Background: Increasing use of opioid, non-opioid and gabapentinoid analgesics has been reported in some countries, such as the United States, leading to an increase in morbidity and mortality. In France, opioid-related deaths increased from 1.3 to 3.2 per 1,000,000 population between 2004 and 2017 and opioid is used by 17% of the population (Chenaf et al. 2019). Our hypothesis is that a minority of people with musculoskeletal pain have high doses of opioids and gabapentinoids, and during the period of inclusion, there is no increase in their consumption in relation to French regulation.


Objectives: The aim of this study was to describe the use of analgesics by people with subacute or chronic musculoskeletal pain in France and to evaluate the trend of chronic use of opioids during the period of inclusion.

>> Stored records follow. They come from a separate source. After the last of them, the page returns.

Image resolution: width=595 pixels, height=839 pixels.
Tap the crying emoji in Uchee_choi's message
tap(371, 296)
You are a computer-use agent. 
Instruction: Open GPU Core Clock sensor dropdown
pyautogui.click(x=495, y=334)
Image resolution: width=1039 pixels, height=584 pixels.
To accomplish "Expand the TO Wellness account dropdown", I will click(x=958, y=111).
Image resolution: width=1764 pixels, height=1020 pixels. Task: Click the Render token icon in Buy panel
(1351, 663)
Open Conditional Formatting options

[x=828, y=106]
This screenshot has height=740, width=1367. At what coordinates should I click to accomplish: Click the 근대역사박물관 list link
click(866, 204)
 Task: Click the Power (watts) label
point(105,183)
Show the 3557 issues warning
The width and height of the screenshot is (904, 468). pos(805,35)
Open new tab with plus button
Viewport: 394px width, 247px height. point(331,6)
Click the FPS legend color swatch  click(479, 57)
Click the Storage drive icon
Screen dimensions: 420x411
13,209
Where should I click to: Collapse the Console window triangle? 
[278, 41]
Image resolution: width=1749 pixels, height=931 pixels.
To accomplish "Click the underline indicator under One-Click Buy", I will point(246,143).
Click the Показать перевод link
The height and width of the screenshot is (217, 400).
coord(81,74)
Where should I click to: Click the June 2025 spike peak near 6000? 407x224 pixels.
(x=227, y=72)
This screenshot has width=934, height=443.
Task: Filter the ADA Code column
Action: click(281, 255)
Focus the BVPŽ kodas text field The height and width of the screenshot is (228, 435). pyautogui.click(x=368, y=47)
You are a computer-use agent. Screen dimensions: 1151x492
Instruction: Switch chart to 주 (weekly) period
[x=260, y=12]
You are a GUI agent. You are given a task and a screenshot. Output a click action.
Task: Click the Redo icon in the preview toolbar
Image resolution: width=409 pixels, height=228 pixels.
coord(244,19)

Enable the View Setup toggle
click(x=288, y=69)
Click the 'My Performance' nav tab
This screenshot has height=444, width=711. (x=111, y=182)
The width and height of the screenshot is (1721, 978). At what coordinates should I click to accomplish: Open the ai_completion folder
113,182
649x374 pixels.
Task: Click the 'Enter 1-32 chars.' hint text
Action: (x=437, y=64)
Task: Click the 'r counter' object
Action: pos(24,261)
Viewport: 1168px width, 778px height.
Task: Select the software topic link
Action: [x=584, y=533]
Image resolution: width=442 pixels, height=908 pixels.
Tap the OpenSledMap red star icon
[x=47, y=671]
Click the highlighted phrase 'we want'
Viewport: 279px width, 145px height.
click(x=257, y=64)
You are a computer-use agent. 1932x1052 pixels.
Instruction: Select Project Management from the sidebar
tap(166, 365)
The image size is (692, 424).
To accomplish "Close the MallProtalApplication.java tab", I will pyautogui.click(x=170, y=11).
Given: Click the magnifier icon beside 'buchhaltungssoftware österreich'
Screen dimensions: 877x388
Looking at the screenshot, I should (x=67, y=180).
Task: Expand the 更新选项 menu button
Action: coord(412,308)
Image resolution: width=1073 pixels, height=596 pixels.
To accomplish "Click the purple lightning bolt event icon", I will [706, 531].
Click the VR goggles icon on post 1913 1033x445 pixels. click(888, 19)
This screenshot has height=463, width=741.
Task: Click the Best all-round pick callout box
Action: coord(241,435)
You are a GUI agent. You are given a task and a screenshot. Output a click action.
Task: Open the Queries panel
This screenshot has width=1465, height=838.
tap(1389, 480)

Methods: This study is a cross-sectional study nested in the Constances cohort, which is the largest cohort in the French general population, made up of volunteers aged 18 to 69 at inclusion, and which is linked to the French reimbursement claim database. Data from questionnaires at inclusion were used. Participants: Low back pain, neck pain, shoulder pain or knee pain lasting more than 30 days in the last 12 months were considered significant. Chronic pain syndrome was defined as permanent pain in the last 12 months in at least 4 of the 6 body regions. Participants with cancer in the last 12 months were excluded from the analysis. Missing data were managed by multiple imputation. The exposure of interest was defined on the basis of analgesic deliveries in the 12 months preceding inclusion. For opioids, an oral morphine equivalent (OME) was calculated by estimating the total dose of opioids delivered during the year. The number of days of treatment was estimated in relation to a 30-day supply of the drug, taking into account the possible overlap of supplies. The OME was calculated by dividing the total opioid dose by the number of treatment days. High or very high dose opioid use was defined as an OME > 50 or > 90/day. The duration of each delivery was calculated for an estimated duration of 30 days, and adjusted in the case of overlapping deliveries. Chronic opioid use was defined as at least 4 separate deliveries over 12 months or 3 deliveries and at least 10 boxes of opioids over 12 months. In order to assess the trend according to the year of inclusion, a Cochran-Armitage trend test of chronic opioid deliveries and gabapentinoids deliveries was calculated.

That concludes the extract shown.